# Can you insure a car without a drivers license?



## dr-x (Jul 31, 2010)

My license has been suspended for medical reasons, but I would like to insure the car against damage/ loss while parked on the drive, also so the named drivers (my Mrs & her Dad) can drive occasionally is this possible?


----------



## zim117 (Nov 9, 2014)

Yeah its possible but will have stipulations with it same as you can add a learner driver to a car policy to bring the price down just ring and ask bud :thumb:


----------



## Clancy (Jul 21, 2013)

The answer is sort of 

The far far easier option is I sure it in your other half's name or family member etc.
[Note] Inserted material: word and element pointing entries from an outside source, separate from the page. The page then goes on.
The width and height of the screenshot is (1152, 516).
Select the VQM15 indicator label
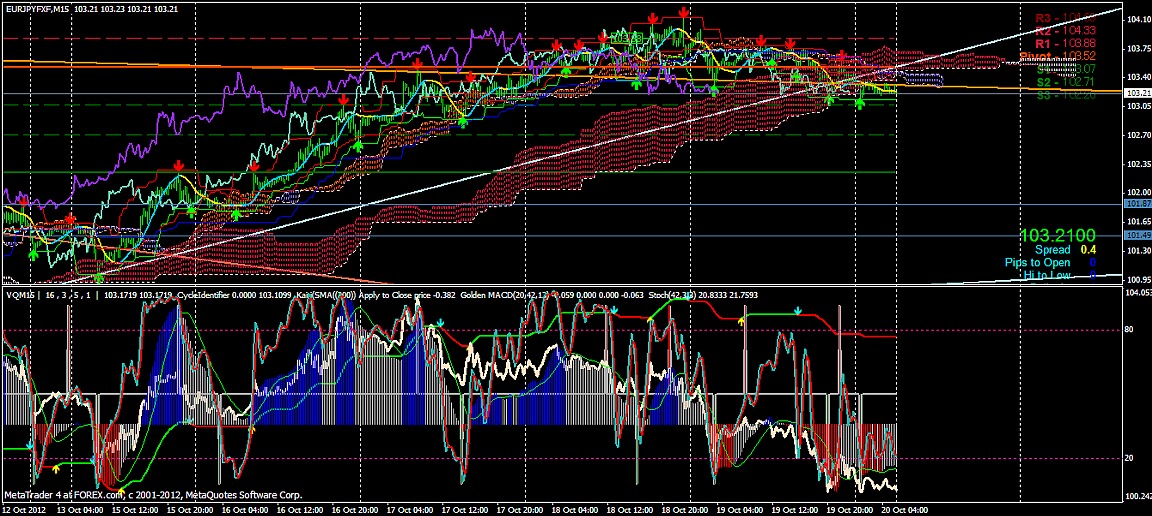(19, 297)
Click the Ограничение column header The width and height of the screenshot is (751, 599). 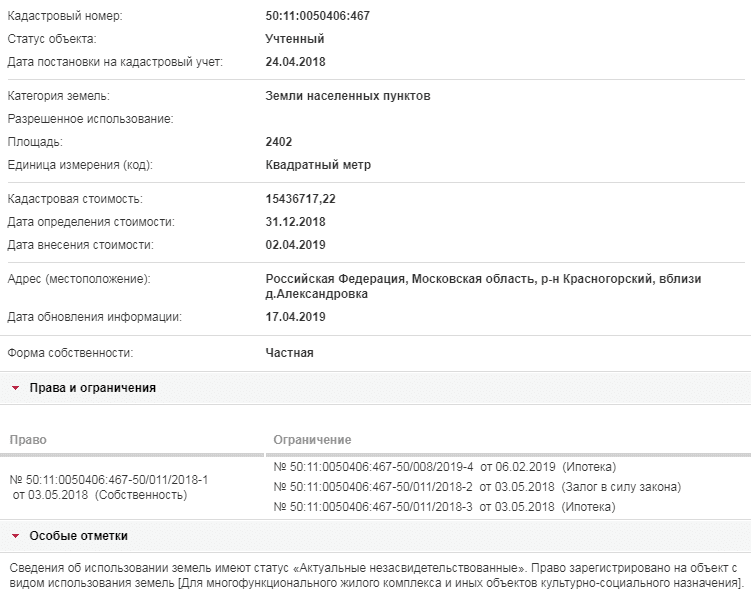click(312, 440)
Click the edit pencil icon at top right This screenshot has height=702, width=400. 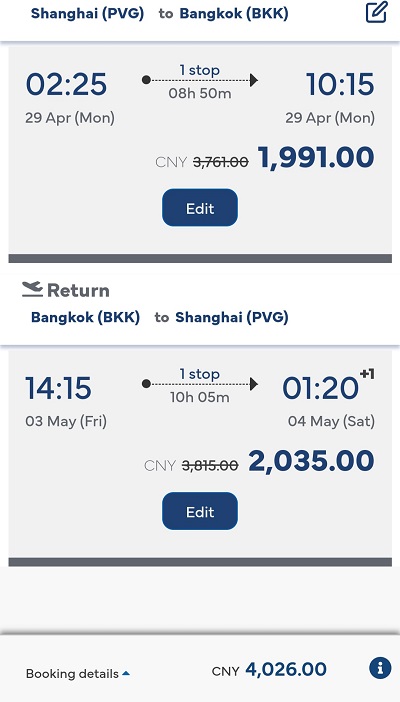[376, 13]
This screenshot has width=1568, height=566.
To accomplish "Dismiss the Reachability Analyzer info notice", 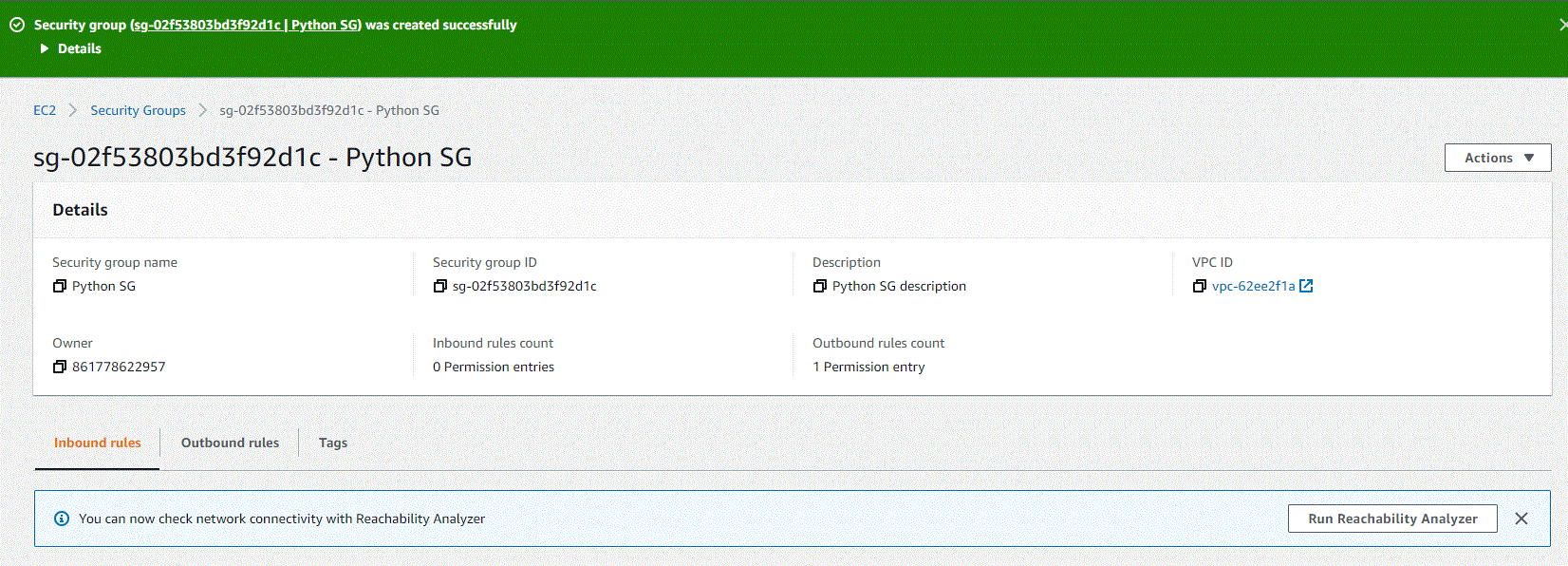I will coord(1521,519).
Otherwise it's gonna be a pain, most insurers will just say no when you phone up 

You technically can insure it, but you will have to put someone else as the main driver, yourself as a named driver but declare that you are not driving at this time due to suspension so you will be put as an excluded driver 

But that then just defeats the point of your name being involved, it's probably just going to put your premium up So if possible I would just put it in someone elses name for the time being


----------



## David.S (Dec 27, 2009)

You must insure it ,,,or sorn it ,,,or you will be fined


----------



## dr-x (Jul 31, 2010)

David.S said:


> You must insure it ,,,or sorn it ,,,or you will be fined


Even if it's taxed on my drive?


----------



## Christian6984 (Dec 20, 2007)

dr-x said:


> Even if it's taxed on my drive?


Unfortunately so

http://www.mib.org.uk/Motor+Insurance+Database/en/Continuous+Insurance+Enforcement/default.htm


----------



## Shiny (Apr 23, 2007)

As above, if the car is taxed, it must have insurance in place or you are now committing an offence.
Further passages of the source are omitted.